S’agissant du Tanzil, et suivant l’article 149 de la Moudawana (Dahir n° 1-04-22 du 3 février 2004 portant promulgation de la loi n° 70-03 portant code de la famille :

« L’adoption Attabani est juridiquement nulle et n’entraîne aucun des effets de la filiation parentale légitime. L’adoption dite de gratification (Jaza) ou testamentaire (Tanzil), par laquelle une personne est placée au rang d’un héritier de premier degré, n’établit pas la filiation paternelle et suit les règles du testament (Wassiya) ».

Là encore, une forme d’adoption qui ne créée pas de filiation.

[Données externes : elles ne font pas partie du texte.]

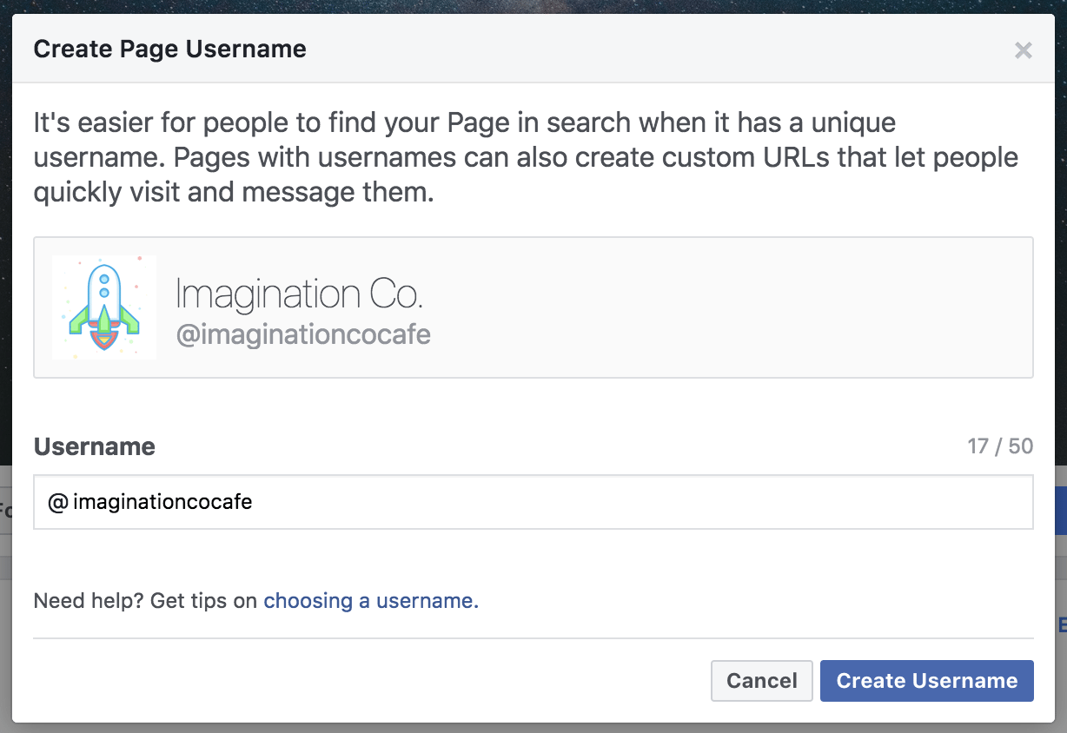Click the bold Username field label

coord(94,446)
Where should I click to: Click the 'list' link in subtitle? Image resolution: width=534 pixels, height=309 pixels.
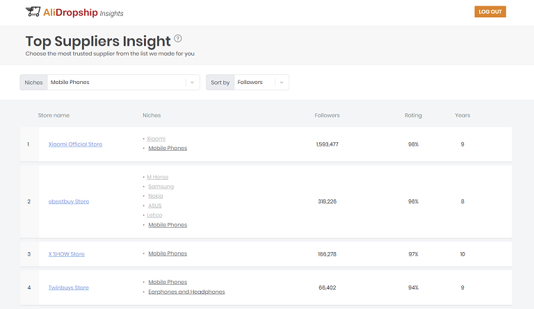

Avec la loi n° 97-99 relative à l’état civil (Dahir n° 1.02-239 du 03/10/2002 dans son article 20), on aurait pu espérer y voir une nouvelle considération s’agissant de la création du lien de filiation.

Si cette loi, laisse désormais la possibilité au « kafil » (adoptant) de donner son nom au « makfoul » (l’enfant adopté), ce n’est que sous certaines conditions que l’enfant portera le nom du père, mais en aucun cas, il ne sera inscrit dans sa descendance ou dans son livret de famille.

Nonobstant donc cette réforme, le lien de filiation n’existe toujours pas. En se référent aux explications ci-dessus énoncées, c’est une évidence mais le fait que l’enfant puisse dans certaines conditions porter le nom du père adoptant, est en soit une belle avancée pour un pays musulman...

Enfin et à toutes fins utiles, au Maroc, tout le monde ne peut pas adopter un petit enfant marocain. En effet et suivant l’article 9 de la loi 15-01 relative à la prise en charge des enfants abandonnés, le recueil d’un enfant au Maroc, ne peut se faire que par des musulmans.

La kafala des enfants déclarés abandonnés par jugement est confiée à :

- des époux musulmans sous réserve de remplir les conditions légales ;

- la femme musulmane sous réserve de remplir les quatre conditions visées au paragraphe I du présent article ;

- aux établissements publics chargés de la protection de l’enfance ainsi que les organismes, organisations et associations à caractère social reconnus d’utilité publique.

Dès lors et au vu de ce texte, un couple non musulman : un couple français par exemple ne peut être un candidat potentiel à l’adoption au Maroc. Il n’est pas impossible de recevoir un jour comme client en son cabinet un couple français sans aucune autre nationalité, qui viendra nous rapporter qu’il s’est vu rejeter son dossier d’adoption au Maroc, d’où l’intérêt de cette précision.